Песок… Пустыня! Конечно, этот корпус идет из Африки, и танки даже не успели перекрасить. Видно, очень торопятся. Почему?
Нашим людям удалось узнать, что командующий должен прибыть на машине откуда-то с запада. Я понимал, что речь идет, видимо, о командующем танковым соединением. Называли даже его фамилию. Не то Рауберг, не то Раубергер. Я пытался сопоставить эти отрывочные сведения, когда к доктору пришла еще одна «пациентка», официантка Надя из отеля «Риц». Она неплохо понимала по-немецки и не раз передавала нам разговоры, услышанные в гостинице. Волнуясь и спеша, Надя докладывала:
– Оберштурмфюрер Шоммер, который живет в двадцатом номере, уезжает совсем. Он будет служить у генерала Раухенберга.
– Кто этот генерал?
– Не знаю. Шоммер говорил своему приятелю, что генерал недолюбливает офицеров службы безопасности. Я поняла, что Шоммер этого генерала не знает и должен встретить его завтра днем где-то по дороге, а потом они вместе поедут на какую-то железнодорожную станцию. Там их будет ждать эшелон.
– Молодец, Надя! Что еще ты слышала?
– Больше ничего. Говорили о какой-то Эвелине. Она приедет из рейха, но Шоммера уже не будет. Он очень жалеет об этом.
Нападение на немецкие машины среди бела дня стало обычной операцией у украинских партизан. Но одно дело – захват фельдкурьера, и совсем другое – нападение на крупного генерала с эскортом. Об этом нечего даже и думать. Время и маршрут неизвестны. Но здесь может быть интересен совсем другой вариант. Мой план – влиться в немецкую армию под именем Бальдура – отвергнут, но, если превратиться в Бальдура хотя бы на несколько часов, можно получить интересные сведения об этом танковом корпусе.

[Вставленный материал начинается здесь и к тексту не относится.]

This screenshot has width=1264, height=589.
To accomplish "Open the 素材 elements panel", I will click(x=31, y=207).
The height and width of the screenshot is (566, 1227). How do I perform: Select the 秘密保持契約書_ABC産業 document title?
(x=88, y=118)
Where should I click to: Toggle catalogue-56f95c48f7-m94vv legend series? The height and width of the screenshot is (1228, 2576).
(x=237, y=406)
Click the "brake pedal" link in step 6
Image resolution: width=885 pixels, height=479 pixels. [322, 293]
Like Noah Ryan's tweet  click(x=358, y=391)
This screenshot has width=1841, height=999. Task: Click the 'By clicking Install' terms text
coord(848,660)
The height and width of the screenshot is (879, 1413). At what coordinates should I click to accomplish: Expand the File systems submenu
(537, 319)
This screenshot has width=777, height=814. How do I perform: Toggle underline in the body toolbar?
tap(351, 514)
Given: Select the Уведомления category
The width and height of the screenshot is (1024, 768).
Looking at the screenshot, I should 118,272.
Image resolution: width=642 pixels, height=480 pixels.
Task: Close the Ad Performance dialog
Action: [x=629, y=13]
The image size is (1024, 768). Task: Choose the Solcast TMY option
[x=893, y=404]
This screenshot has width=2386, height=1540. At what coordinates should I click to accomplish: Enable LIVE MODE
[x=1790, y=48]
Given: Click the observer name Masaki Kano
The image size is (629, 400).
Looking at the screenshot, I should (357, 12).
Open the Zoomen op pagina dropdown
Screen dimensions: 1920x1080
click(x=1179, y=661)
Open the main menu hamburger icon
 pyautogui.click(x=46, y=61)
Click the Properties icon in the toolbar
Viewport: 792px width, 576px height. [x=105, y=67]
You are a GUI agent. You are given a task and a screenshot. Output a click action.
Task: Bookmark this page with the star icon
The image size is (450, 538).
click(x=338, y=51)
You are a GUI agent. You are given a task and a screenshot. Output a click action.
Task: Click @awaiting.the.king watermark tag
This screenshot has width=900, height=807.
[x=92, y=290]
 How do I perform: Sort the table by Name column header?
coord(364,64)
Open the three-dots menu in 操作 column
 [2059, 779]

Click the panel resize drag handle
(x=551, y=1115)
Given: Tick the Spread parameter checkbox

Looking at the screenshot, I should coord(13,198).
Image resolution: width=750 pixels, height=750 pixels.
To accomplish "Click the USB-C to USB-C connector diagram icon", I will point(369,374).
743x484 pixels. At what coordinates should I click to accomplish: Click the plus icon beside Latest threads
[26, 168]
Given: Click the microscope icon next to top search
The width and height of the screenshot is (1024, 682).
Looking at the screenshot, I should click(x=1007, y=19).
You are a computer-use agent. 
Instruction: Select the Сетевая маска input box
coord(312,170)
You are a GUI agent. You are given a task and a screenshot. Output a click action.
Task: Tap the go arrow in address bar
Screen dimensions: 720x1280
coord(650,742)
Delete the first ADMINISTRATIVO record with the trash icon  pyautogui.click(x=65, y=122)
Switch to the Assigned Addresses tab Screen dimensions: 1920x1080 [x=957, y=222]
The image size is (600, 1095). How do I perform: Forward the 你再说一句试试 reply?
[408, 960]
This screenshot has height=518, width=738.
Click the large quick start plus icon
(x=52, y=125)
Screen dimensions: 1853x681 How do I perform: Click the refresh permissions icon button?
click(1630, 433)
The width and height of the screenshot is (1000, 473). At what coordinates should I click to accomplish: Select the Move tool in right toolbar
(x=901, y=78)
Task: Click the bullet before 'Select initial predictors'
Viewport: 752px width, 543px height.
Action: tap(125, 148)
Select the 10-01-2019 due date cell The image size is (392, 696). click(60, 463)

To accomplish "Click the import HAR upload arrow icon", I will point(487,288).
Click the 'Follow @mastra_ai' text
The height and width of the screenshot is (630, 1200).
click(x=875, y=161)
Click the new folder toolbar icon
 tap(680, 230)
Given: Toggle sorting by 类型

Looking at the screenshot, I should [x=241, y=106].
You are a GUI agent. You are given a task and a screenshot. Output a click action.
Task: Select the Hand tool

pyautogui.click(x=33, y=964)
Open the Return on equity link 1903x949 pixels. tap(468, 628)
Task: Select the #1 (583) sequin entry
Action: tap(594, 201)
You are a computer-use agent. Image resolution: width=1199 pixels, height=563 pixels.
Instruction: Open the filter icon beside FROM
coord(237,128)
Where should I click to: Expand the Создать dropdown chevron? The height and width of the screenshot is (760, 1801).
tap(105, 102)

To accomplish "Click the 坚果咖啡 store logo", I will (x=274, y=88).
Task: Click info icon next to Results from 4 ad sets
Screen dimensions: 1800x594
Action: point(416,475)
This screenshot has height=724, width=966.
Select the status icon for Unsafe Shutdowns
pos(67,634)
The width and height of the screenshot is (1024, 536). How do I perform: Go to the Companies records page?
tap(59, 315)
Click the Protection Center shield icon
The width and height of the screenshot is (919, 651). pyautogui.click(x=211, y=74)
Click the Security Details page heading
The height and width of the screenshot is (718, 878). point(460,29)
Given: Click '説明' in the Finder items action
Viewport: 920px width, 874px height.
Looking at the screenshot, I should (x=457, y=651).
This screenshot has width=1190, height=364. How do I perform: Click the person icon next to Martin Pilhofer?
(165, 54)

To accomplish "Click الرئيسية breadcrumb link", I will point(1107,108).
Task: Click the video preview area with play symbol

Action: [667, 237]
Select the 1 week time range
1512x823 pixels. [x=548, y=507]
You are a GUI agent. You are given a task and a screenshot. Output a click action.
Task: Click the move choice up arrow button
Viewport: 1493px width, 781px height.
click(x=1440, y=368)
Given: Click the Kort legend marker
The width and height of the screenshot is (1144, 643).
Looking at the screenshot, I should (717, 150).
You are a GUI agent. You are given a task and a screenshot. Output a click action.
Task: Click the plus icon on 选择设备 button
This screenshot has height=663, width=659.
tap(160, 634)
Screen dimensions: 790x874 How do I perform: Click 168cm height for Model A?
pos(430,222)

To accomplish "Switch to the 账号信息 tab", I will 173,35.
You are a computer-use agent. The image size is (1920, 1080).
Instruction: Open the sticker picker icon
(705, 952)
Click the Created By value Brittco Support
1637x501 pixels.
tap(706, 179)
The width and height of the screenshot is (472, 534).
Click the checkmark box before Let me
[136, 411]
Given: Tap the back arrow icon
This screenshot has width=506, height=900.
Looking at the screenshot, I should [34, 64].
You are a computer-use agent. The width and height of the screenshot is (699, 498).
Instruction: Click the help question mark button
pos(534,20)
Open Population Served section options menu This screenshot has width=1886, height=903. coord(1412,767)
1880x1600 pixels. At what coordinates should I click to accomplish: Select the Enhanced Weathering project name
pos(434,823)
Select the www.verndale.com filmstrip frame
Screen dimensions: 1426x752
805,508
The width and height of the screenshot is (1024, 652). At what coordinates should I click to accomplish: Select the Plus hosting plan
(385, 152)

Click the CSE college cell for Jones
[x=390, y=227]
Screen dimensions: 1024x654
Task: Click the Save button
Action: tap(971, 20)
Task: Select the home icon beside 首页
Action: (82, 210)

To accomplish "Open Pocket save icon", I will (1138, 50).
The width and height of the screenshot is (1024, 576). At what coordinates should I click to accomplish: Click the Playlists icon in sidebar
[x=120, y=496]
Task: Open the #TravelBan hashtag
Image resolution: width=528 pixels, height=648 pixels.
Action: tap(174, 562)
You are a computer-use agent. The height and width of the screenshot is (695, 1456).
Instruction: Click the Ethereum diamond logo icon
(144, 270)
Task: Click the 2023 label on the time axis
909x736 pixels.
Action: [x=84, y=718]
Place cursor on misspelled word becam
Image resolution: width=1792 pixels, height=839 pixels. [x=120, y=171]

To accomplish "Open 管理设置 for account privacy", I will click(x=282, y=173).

И провалить главное свое задание? А что главное? Но ведь ситуация с Вегнером не повторится. Потерять эту возможность – преступление! Надо немедленно доложить Веденееву.
Как только я вышел на улицу, снова появился «тип в котелке», Я сделал ему знак, и он вошел вслед за мной в подъезд.
Сколько нужно времени, чтобы добраться в разведцентр?
– К вечеру добрался бы. Но я не имею права вас оставить.
– На мою ответственность. Срочное дело. Прошу Веденеева назначить внеочередной сеанс радиосвязи сегодня в три ночи.
И снова милый доктор Яблонский взял свой саквояж и палку и пошел к «пациенту». В три часа ночи незнакомая девушка, которая сменила Катю на боевом посту, включит рацию.
Шифровку Веденеева мне передали утром, как только закончился комендантский час:
«Штурманку. Весьма срочно. Немедленно принять меры для выяснения состава маршрута и места назначения танкового корпуса. Доложить одновременно Леснику и Стратосфере».
«Лесник» – это сам Веденеев, а «Стратосфера» – Москва. Дело настолько важное, что ради него следует отложить все остальное, в том числе мое персональное задание.